Exhibitioners and press, who were treated to a 10-minute preview of The Hobbit: An Unexpected Journey in Las Vegas earlier this week, complained that the new frame rate makes the film look jarringly realistic — more like ESPN broadcasts, which run as high as 60 fps in HD, or a daytime TV program.
“It reminds me of when I first saw Blu-ray, in that it takes away that warm feeling of film,” one exhibitor toldVariety. “It looked to me like a behind-the-scenes featurette.”
Jackson defended his decision to shoot in 48 fps in a lengthy note posted to his Facebook page in April 2011. Shooting at the higher rate “hugely enhance[s] clarity and smoothness… Looks much more like life, and it is much easier to watch, especially in 3D,” he wrote.
“I see it as a way of future-proofing The Hobbit,” he added.

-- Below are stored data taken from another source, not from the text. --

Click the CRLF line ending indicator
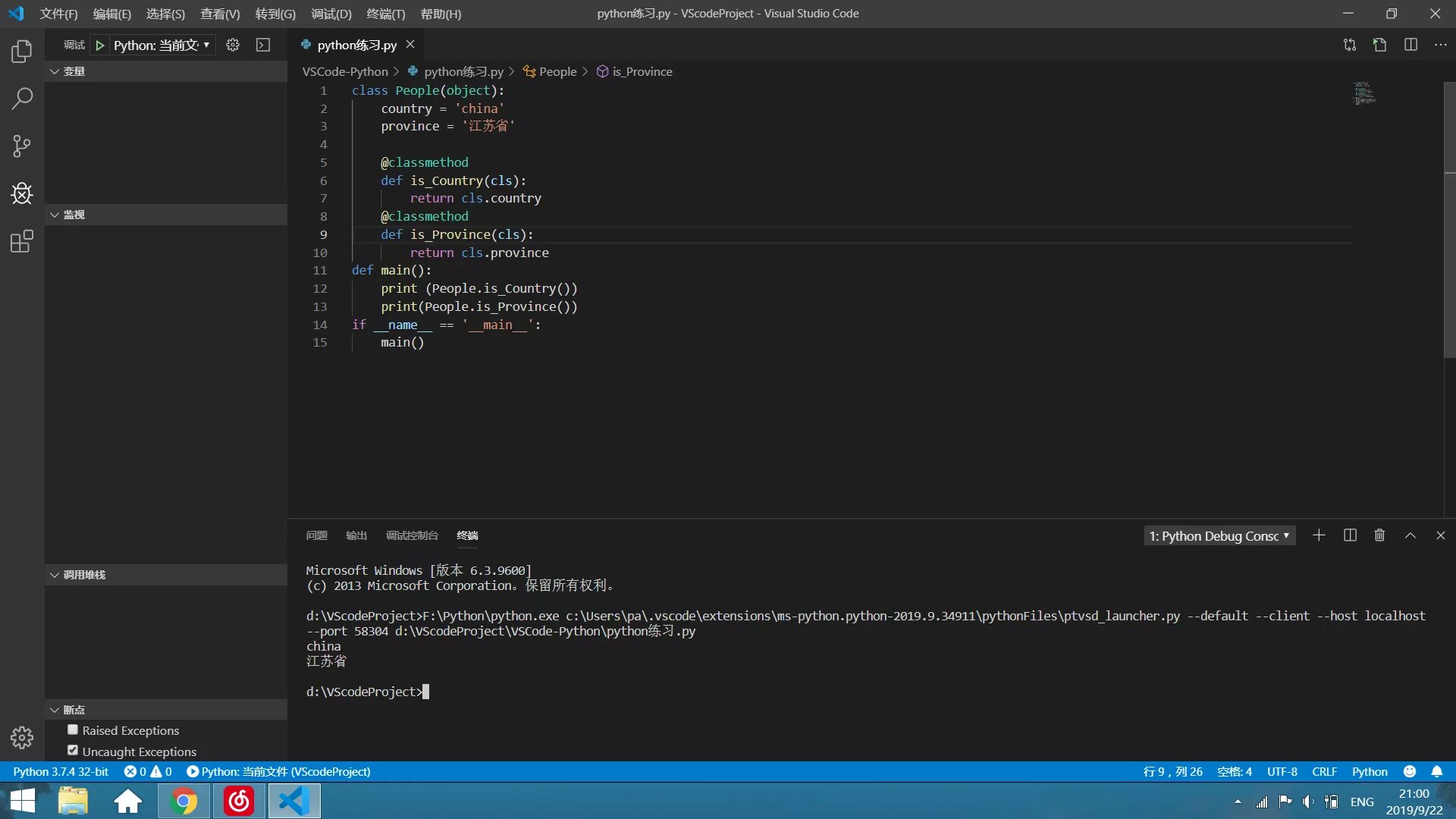 coord(1324,771)
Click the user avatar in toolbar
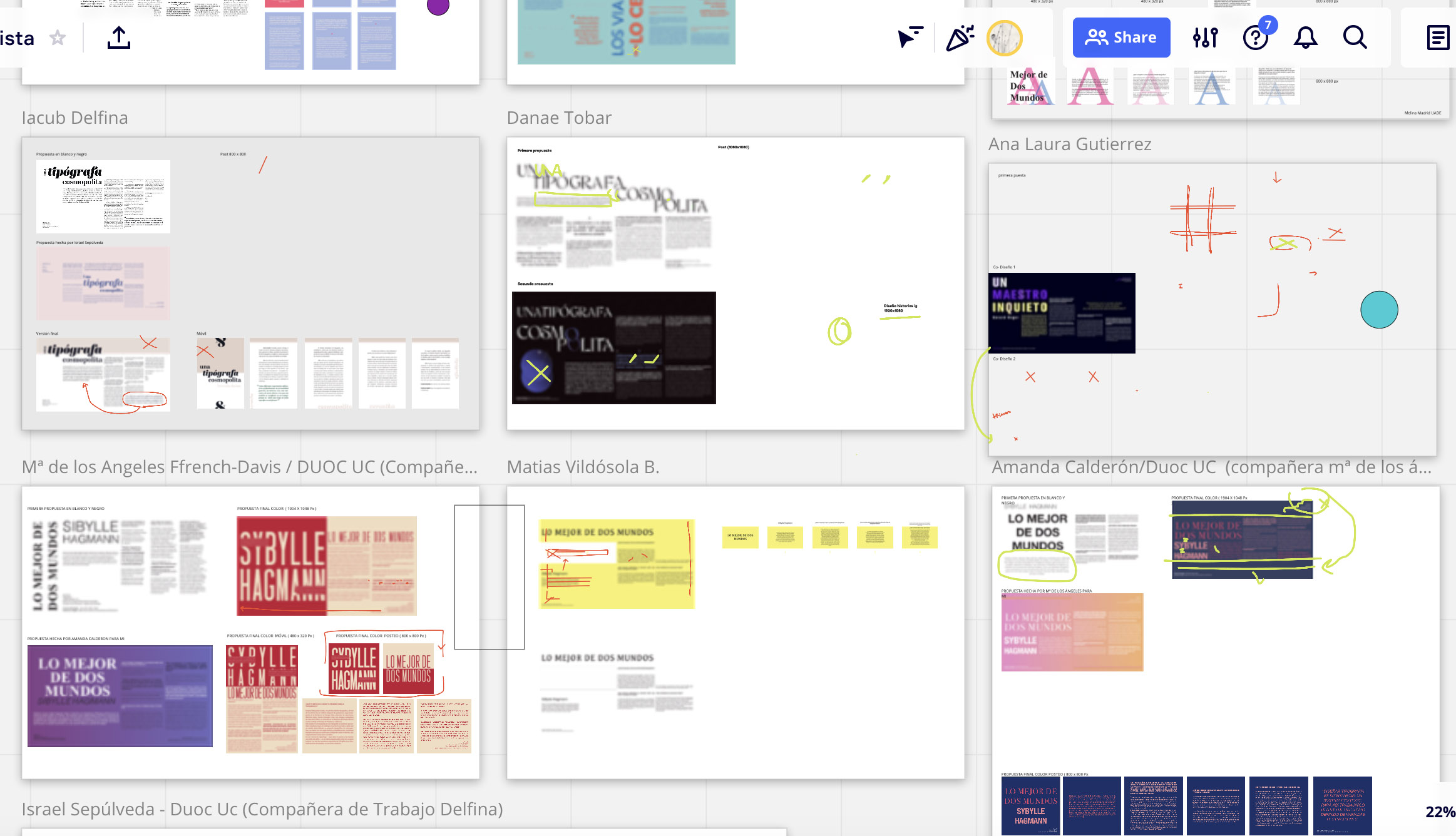Viewport: 1456px width, 836px height. (1004, 38)
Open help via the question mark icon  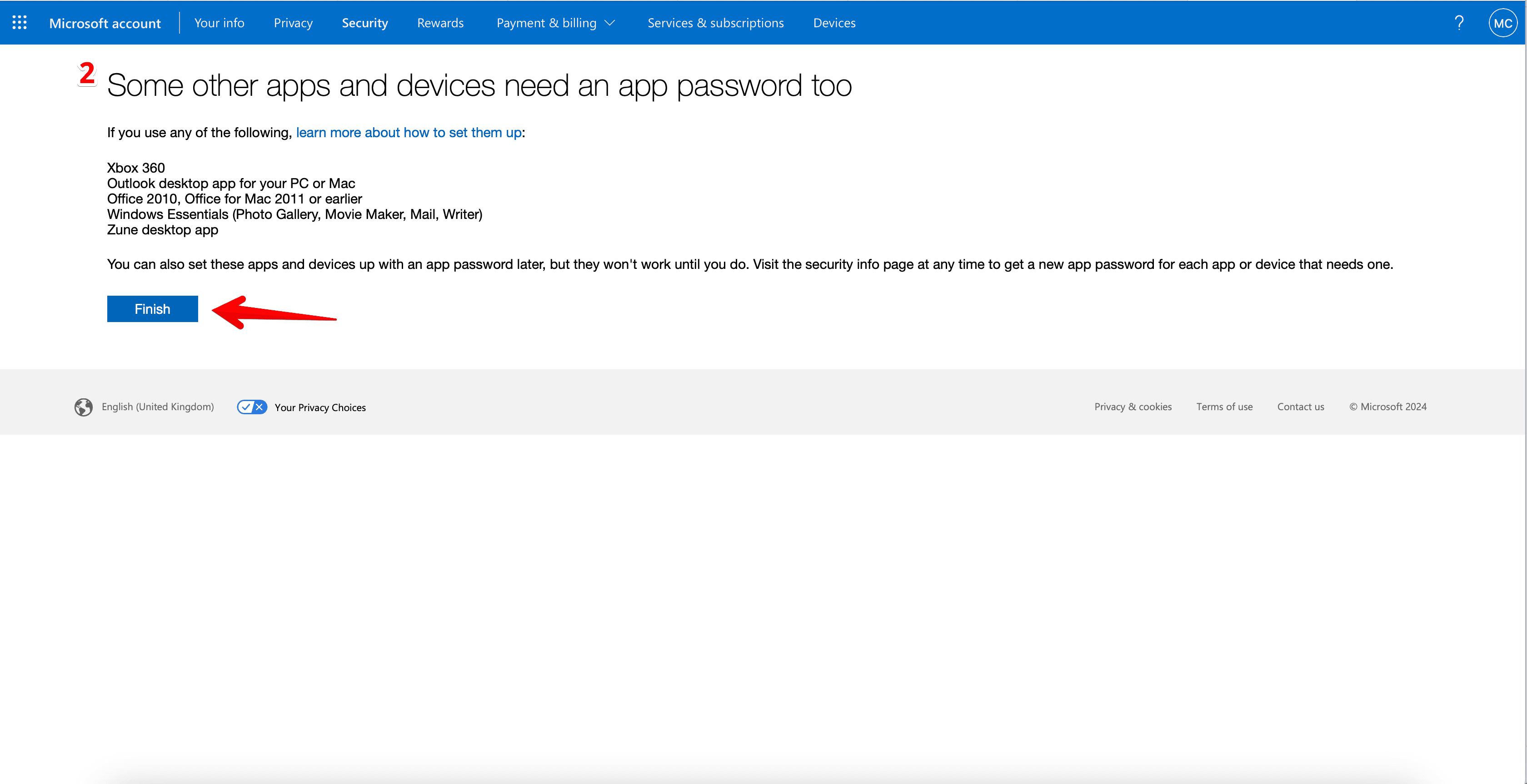(x=1459, y=23)
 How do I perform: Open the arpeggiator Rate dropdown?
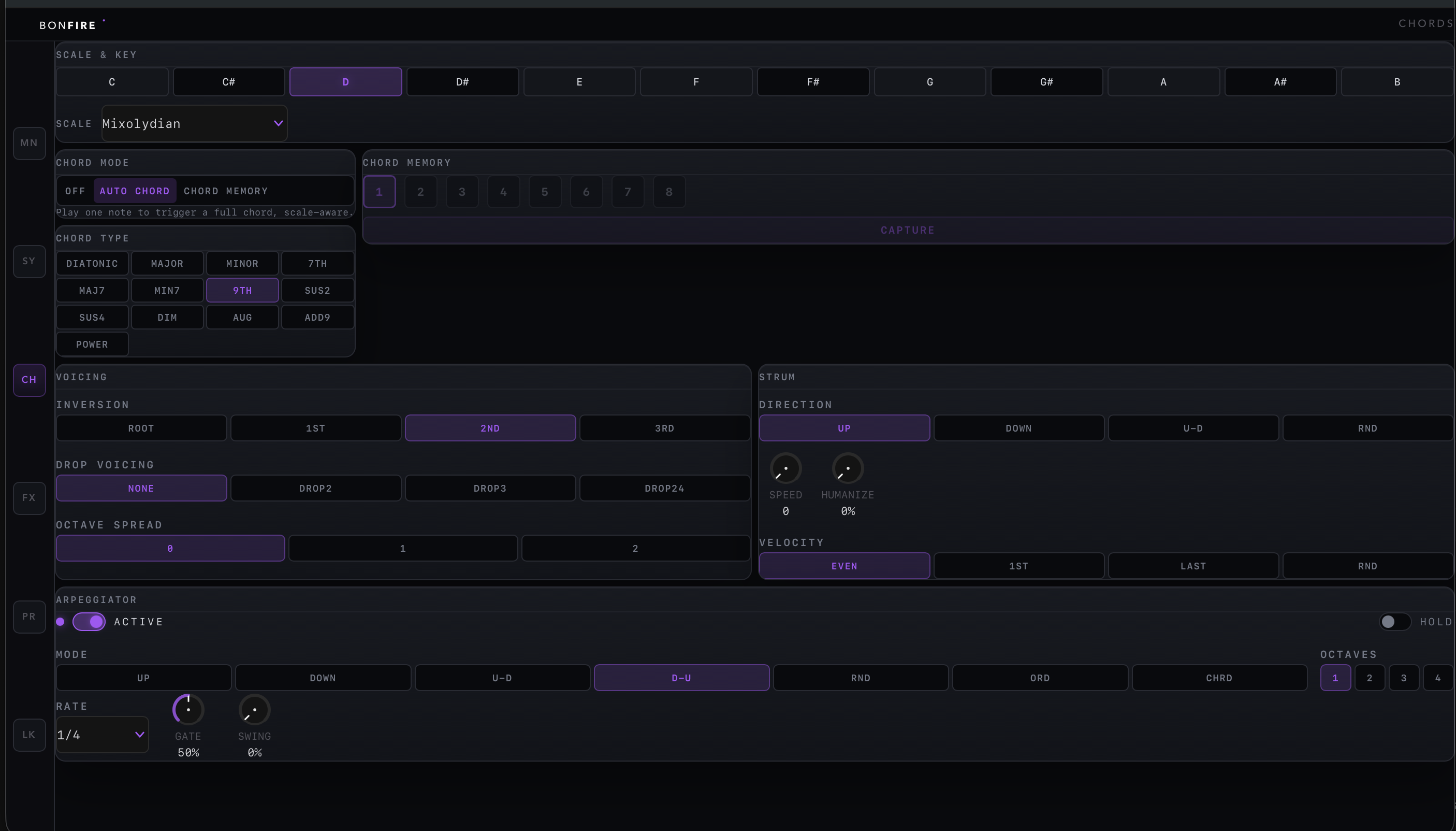pyautogui.click(x=102, y=735)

The Hobbit, which chronicles the journey of a hobbit (played by Martin Freeman) swept into an epic quest to reclaim treasure taken by a dragon, will be released in theaters in two parts. The first part, The Hobbit: An Unexpected Journey, is scheduled to arrive Dec. 14. The film’s other stars include many who appeared in The Lord of the Rings, including Elijah Wood, Cate Blanchett, Orlando Bloom and Ian McKellen.